I join these two files based on their first columns and try to find how many common col1 values there are for documents. Both text files have a size of 10 gb. When I run my script spark creates 6 stages each of which having 287 partitions. Of those 6 stages are 4 distinct, one foreach and one map. Everything goes well until mapping stage which is 5th stage. On that stage spark stops processing partitions instead it spills on the disk and after ten thousand times spilling it gives an error related to no enough disk space.
I have 4 cores and 8 gb ram. I gave all the memory with -Xmx8g. Also i tried set("spark.shuffle.spill", "true").
My script:
{
...
val conf = new SparkConf().setAppName("ngram_app").setMaster("local[4]").set("spark.shuffle.spill", "false")
val sc = new SparkContext(conf)
val emp = sc.textFile("...doc1.txt").map { line => val parts = line.split("\t")
((parts(5)),parts(0))
}
val emp_new = sc.textFile("...doc2.txt").map { line => val parts = line.split("\t")
((parts(3)),parts(1))
}
val finalemp = emp_new.join(emp).
map { case((nk1) ,((parts1), (val1))) => (parts1 + "-" + val1, 1)}.reduceByKey((a, b) => a + b)
finalemp.foreach(println)
}
What should I do to avoid that much spilling?

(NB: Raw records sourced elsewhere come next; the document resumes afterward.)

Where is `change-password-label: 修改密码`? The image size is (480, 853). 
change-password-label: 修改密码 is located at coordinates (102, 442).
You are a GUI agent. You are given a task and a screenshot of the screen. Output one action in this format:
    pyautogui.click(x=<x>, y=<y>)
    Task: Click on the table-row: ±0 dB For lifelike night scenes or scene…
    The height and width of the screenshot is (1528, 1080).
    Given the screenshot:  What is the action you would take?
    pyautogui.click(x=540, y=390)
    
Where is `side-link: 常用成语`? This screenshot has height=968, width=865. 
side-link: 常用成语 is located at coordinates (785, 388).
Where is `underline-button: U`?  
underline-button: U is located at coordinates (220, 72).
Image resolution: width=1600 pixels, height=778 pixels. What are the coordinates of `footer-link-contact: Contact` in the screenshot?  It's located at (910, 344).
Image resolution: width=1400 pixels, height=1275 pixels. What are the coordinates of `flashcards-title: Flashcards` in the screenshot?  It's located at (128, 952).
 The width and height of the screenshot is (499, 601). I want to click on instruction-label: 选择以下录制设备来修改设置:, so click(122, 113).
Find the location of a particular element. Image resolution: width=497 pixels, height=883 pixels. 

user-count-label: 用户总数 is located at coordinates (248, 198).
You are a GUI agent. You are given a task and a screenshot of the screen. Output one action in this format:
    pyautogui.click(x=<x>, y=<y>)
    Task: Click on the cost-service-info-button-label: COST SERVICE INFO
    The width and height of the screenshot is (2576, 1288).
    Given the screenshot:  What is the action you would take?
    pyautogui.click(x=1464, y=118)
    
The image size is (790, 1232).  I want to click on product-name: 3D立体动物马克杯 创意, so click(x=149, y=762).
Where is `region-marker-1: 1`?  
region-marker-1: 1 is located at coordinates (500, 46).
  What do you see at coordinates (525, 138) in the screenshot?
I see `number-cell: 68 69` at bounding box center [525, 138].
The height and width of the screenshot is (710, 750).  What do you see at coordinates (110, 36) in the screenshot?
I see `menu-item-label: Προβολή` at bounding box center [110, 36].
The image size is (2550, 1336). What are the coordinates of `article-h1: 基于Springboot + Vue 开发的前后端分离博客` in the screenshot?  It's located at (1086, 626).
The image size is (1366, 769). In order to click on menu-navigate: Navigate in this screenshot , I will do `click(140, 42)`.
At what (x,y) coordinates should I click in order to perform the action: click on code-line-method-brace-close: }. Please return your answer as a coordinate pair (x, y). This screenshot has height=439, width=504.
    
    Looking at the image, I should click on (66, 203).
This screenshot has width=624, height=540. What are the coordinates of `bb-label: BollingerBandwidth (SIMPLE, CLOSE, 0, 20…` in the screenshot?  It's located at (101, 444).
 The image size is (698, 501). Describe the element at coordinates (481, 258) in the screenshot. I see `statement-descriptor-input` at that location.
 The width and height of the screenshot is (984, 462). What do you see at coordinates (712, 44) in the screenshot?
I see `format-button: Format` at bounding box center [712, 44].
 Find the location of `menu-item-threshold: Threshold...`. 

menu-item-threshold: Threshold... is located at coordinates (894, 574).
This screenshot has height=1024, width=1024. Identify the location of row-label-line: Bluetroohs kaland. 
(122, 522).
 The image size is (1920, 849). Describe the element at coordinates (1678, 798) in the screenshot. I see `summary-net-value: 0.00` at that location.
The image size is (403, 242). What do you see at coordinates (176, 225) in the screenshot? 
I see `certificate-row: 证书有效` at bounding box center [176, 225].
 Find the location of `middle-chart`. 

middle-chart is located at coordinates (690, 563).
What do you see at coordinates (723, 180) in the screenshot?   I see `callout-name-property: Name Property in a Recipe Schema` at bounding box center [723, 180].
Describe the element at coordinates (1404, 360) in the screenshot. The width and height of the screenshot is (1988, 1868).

It looks like you need to change the memory setting for Spark. If you use the spark-submit script, you simply add -executor-memory 8G
to your command. Setting -Xmx8g
affects the JVM, but not Spark (which I believe defaults to 256MB).
Note, that the rule of thumb says that you should not assign more than 75% of available memory to the Spark job.